The Senate on Monday sent the governor legislation that would make several tax code changes, including requiring out-of-state online sellers to collect sales and use taxes from in-state purchasers.
The Senate voted to 31-3 to approve Senate Bill 576 by Sen. Bart Hester, R-Cave Springs, after concurring with the House-approved amendments to the bill.
Under SB576, out-of-state remote sellers without a physical presence in the state would be required to collect and remit sales and use taxes on annual sales of more than $100,000 from products and services delivered into Arkansas, the state Department of Finance and Administration said of the bill. Alternatively, such sellers would be required to collect sales and use taxes if they sold products and services for delivery in Arkansas on at least 200 separate transactions.
These thresholds are identical to those imposed by South Dakota that were upheld by the U.S. Supreme Court in 2018 in South Dakota v. Wayfair, the department said.
These out-of-state sellers would begin collecting the tax July 1 under the bill, the finance department said. The sales thresholds would apply to the previous calendar year or the current year.
SB576 also would require "marketplace facilitators," such as Amazon or eBay, that sell or facilitate sales for their participating sellers, to collect and remit applicable state sales taxes on all purchases through the marketplace, according to the finance department.
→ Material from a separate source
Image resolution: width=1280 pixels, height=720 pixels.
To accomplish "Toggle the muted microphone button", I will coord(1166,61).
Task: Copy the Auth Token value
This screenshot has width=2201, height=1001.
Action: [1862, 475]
The finance department projects that these requirements would raise $32.4 million in revenue in fiscal 2020, over 11 months, and $35.3 million in fiscal 2021, based on a full 12 months. The department also forecasts the bill would raise $10.8 million for cities and counties in fiscal 2020 and $11.8 million in fiscal 2021 because of local sales taxes.
According to the department, SB576 also would:
• Change the state's sales and tourism tax provisions to provide that "accommodations intermediaries" would be required to collect and remit Arkansas taxes when furnishing an accommodation in the state. That's projected to raise $3.1 million in state tax revenue in fiscal 2020 and then $4.2 million in fiscal 2021.
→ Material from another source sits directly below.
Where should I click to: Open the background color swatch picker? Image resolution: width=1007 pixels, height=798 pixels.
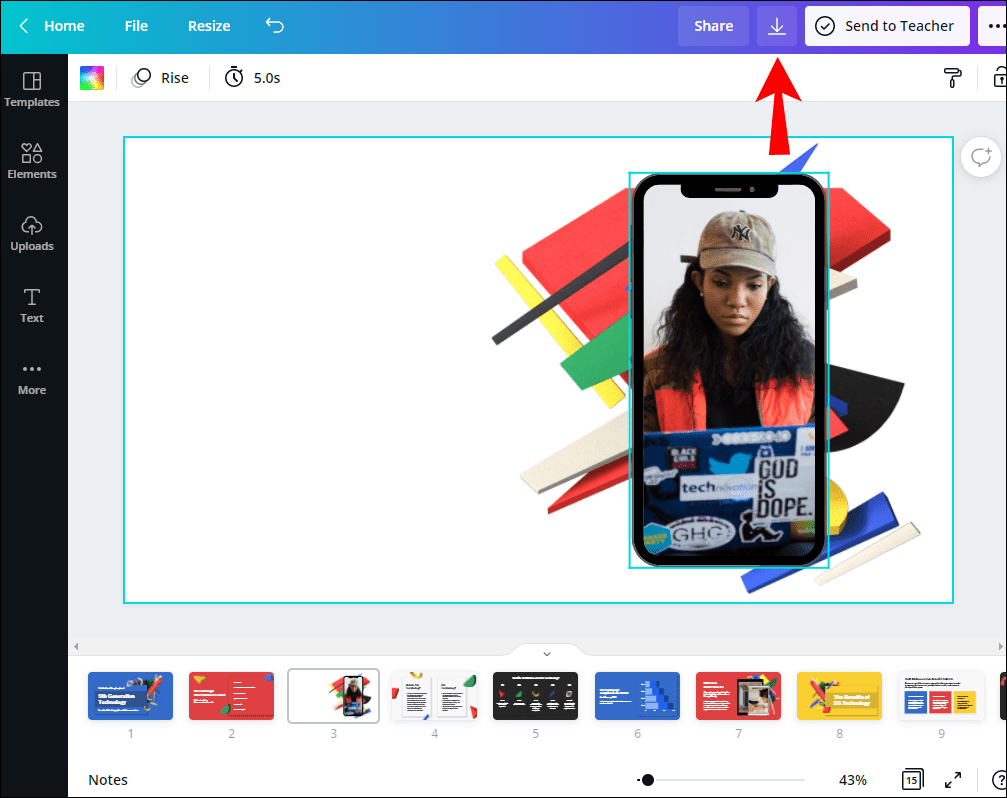(x=91, y=77)
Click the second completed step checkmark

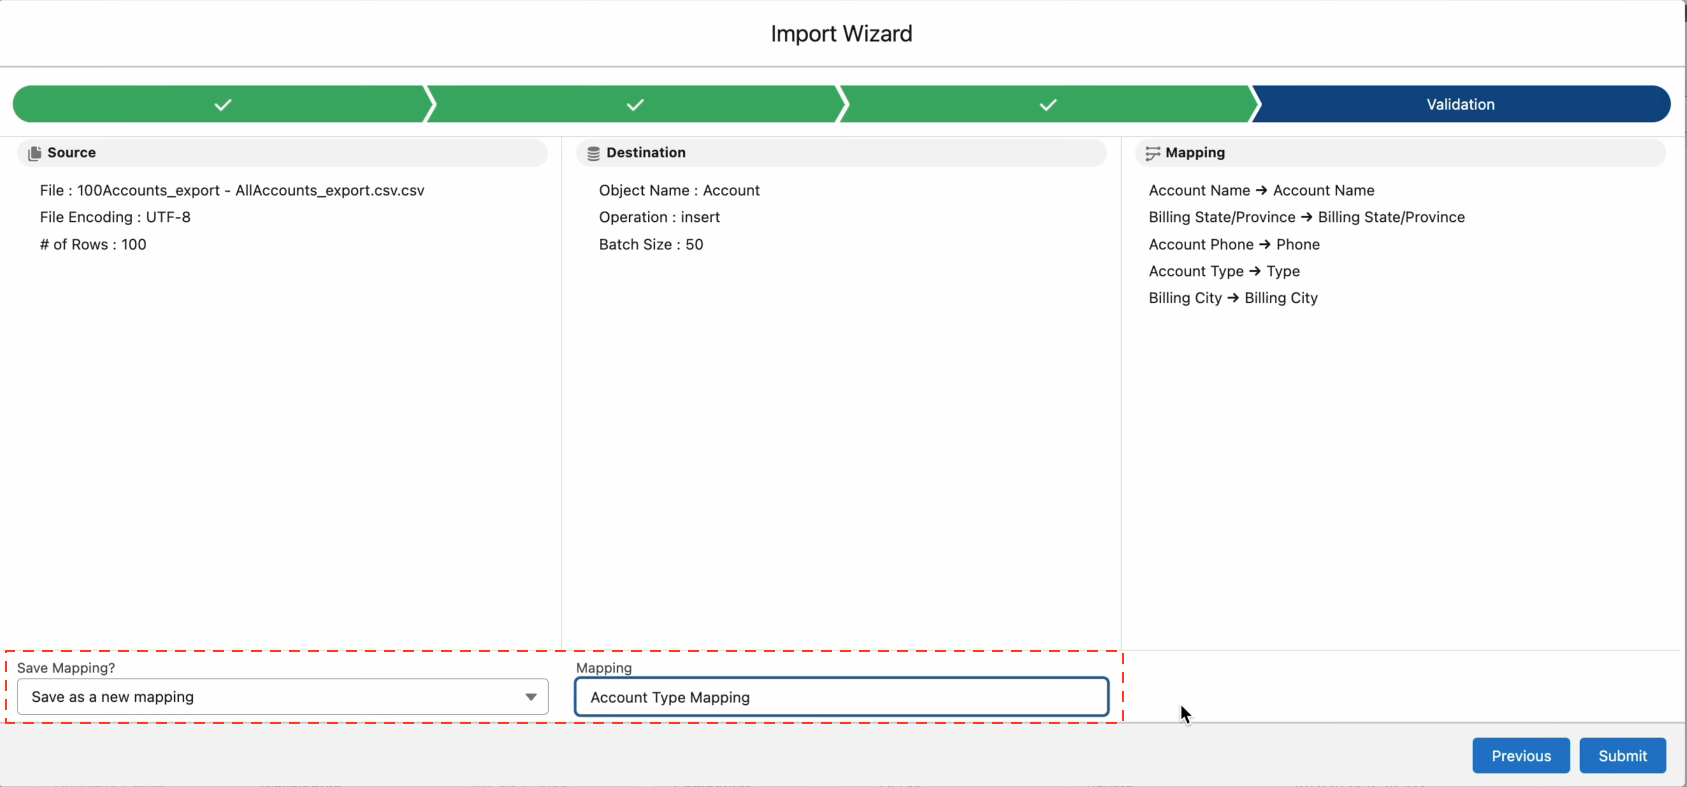click(635, 105)
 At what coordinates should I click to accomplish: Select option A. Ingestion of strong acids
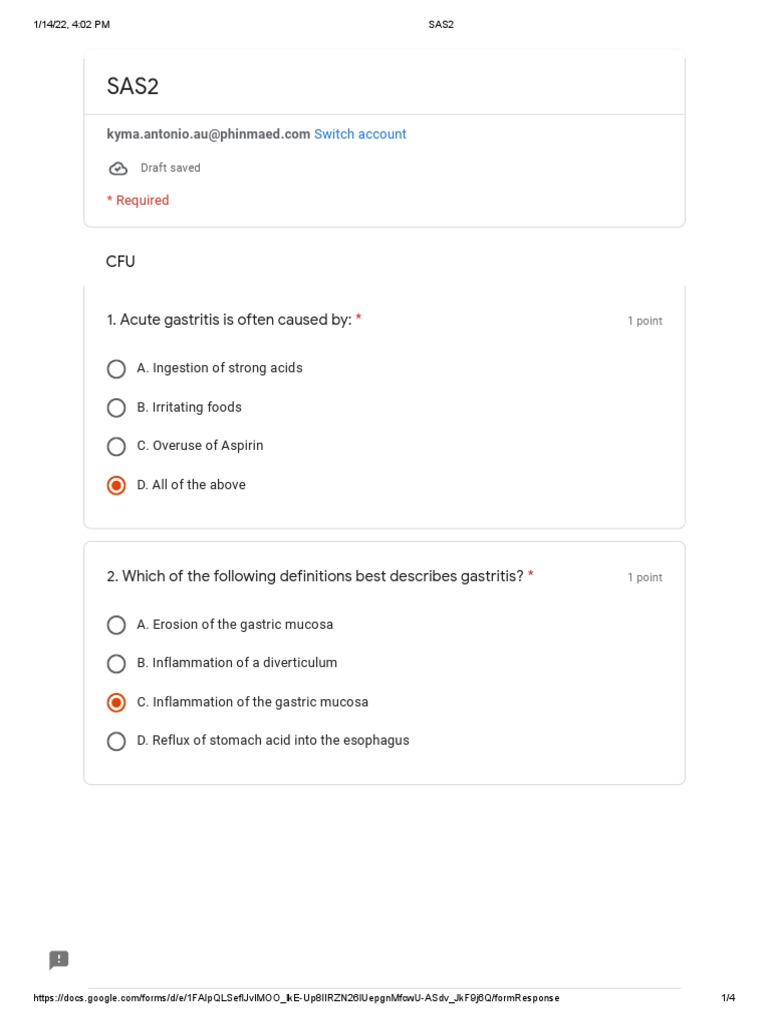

• Reduce the state's top corporate income tax rate from 6.5 percent to 6.2 percent for income exceeding $100,000 for tax years starting on or after Jan. 1, 2021, and to 5.9 percent for income exceeding $25,000 for tax years beginning on or after Jan. 1, 2022.
SB576's corporate income tax cuts would reduce state tax revenue by $9.8 million in fiscal 2021, $29.5 million in fiscal 2022 and $39.3 million in fiscal 2023 and beyond.
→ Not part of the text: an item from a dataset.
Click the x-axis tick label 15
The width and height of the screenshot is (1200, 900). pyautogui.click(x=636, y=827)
• Extend the net operating loss carry-forward period from five to eight years for losses occurring in the tax year starting Jan. 1, 2020, and to 10 years for losses in tax years beginning on or after Jan. 1, 2021, according to the finance department. That is projected to reduce state revenue in fiscal 2026 by $7.8 million and eventually $70 million in fiscal 2032.
• Change the apportionment formula for multistate corporations from three factors to a single-sales factor. That's projected to increase revenue by $357,000 in fiscal 2021 and $714,270 in fiscal 2022 and beyond.
• Provide a carwash-related sales-tax exemption and levy monthly water usage fees on operators of tunnel carwashes and automatic carwashes. The fees would be calculated on eight-tenths of the total aggregate number of gallons of water used during the month and levied at four-tenths of a cent per gallon on tunnel carwashes and at two-tenths of a cent on automatic carwashes.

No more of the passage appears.